_Job_.
Continue the SparkSession data-analysis notebook from the point where it ends.

===== Source excerpt

# Data Analysis using SparkSession 

Spark Session will provide us with RDD's which are very similar to DataFrames of pandas.

In this notebook we will load a csv file and find the count of customers based on cities.

In the process above, we shall look at some main functions of the dataframes of spark

# Setup

## Load Java Path

In [1]:
# spark is only compatible with Java8 and hence specify its path
import os
os.environ['JAVA_HOME'] = r'C:\Program Files\Java\jdk1.8.0_202'

## Setup SparkContext

In [3]:
import pyspark
from pyspark import SparkContext, SparkConf

conf = pyspark.SparkConf().set('spark.driver.host', '127.0.0.1')

sc = pyspark.SparkContext(master='local', appName='myAppName', conf=conf)

## Setup SparkSession

In [4]:
from pyspark.sql import SparkSession
from pyspark.sql.types import *
spark = SparkSession(sc)

# Data Exploration

In [10]:
# Read the csv file into a dataframe and make first entry as header
df = spark.read.option("header", "true").csv('group_by_test.csv')

In [6]:
# the info about df
df

DataFrame[id: string, null_val: string, country: string, region: string, state: string, city: string, date_value: string]

In [9]:
# get top 20 rows to check how the data looks like
df.show()

+------------+--------+-------+------+------------+---------+--------------------+
|          id|null_val|country|region|       state|     city|          date_value|
+------------+--------+-------+------+------------+---------+--------------------+
|Cust_2337980|    null|  India| south|   karnataka|Bangalore|2020-01-10 15:10:...|
|Cust_5132227|    null|  India| north|     Haryana|   Rohtak|2020-01-10 15:10:...|
|Cust_3758463|    null|  India|  west|     Gujarat|Ahmedabad|2020-01-10 15:10:...|
|Cust_5782791|    null|  India| north|UttarPradesh|   Kanpur|2020-01-10 15:10:...|
|Cust_6471658|    null|  India| north|     Haryana|   Rohtak|2020-01-10 15:10:...|
|Cust_1223463|    null|  India|  east|    Jharkand|   Ranchi|2020-01-10 15:10:...|
|Cust_2890272|    null|  India|  east|    Jharkand|   Ranchi|2020-01-10 15:10:...|
|Cust_7912873|    null|  India| south|   karnataka|   Mysore|2020-01-10 15:10:...|
|Cust_6593030|    null|  India| north|UttarPradesh|  Lucknow|2020-01-10 15:10:...|
|Cus

In [11]:
# Get information about all the columns in the dataframe
df.printSchema()

==========
===== Recorded information

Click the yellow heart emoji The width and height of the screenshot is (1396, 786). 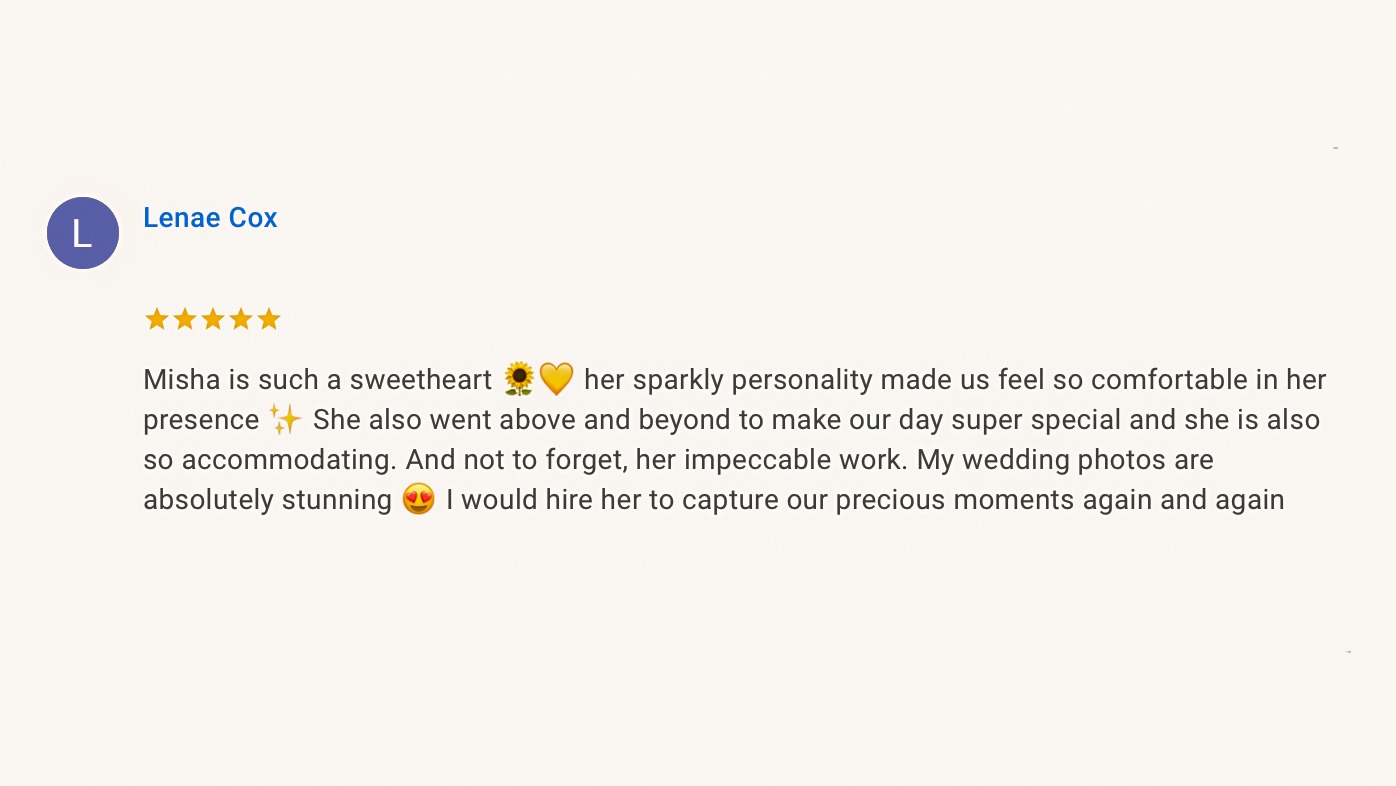(556, 380)

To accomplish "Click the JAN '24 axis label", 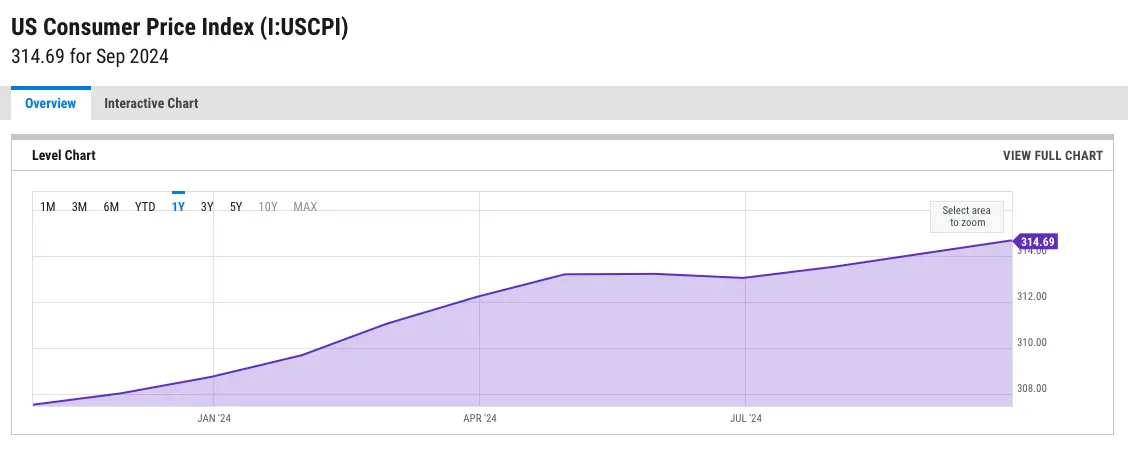I will coord(214,418).
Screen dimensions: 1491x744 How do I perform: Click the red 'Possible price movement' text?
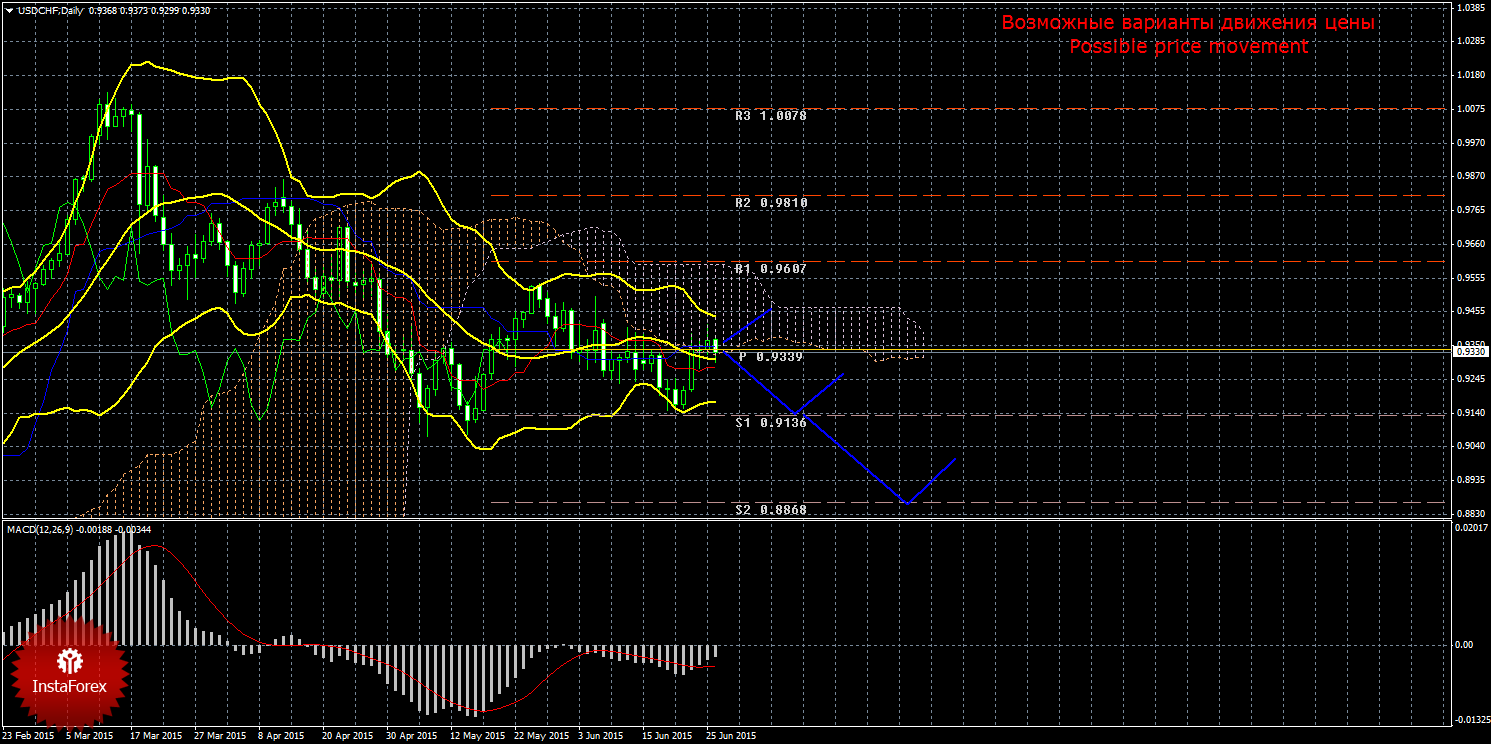click(x=1188, y=47)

==========

_Response to the task_.
root
 |-- id: string (nullable = true)
 |-- remarks: string (nullable = true)
 |-- country: string (nullable = true)
 |-- region: string (nullable = true)
 |-- state: string (nullable = true)
 |-- city: string (nullable = true)
 |-- date_value: string (nullable = true)



# City related analysis

The advantage of SparkSession is its similarity with SQL

the below are the major commands
1. select --> this is similar to Select in SQL, can be used to pick certain columns from the dataframe
2. filter --> this is similar to where clause in SQL, can be used to filter out based on condition
3. groupBy--> exaclty same as SQL Group-By clause

In [8]:
# Check the top 4 rows and get only city values
df.select('city').head(4)

[Row(city='Bangalore'),
 Row(city='Rohtak'),
 Row(city='Ahmedabad'),
 Row(city='Kanpur')]

In [12]:
# Get states and countries in seperate df
country_state_map=df.select(df['country'],df['state'])

In [13]:
# view the results
country_state_map.show()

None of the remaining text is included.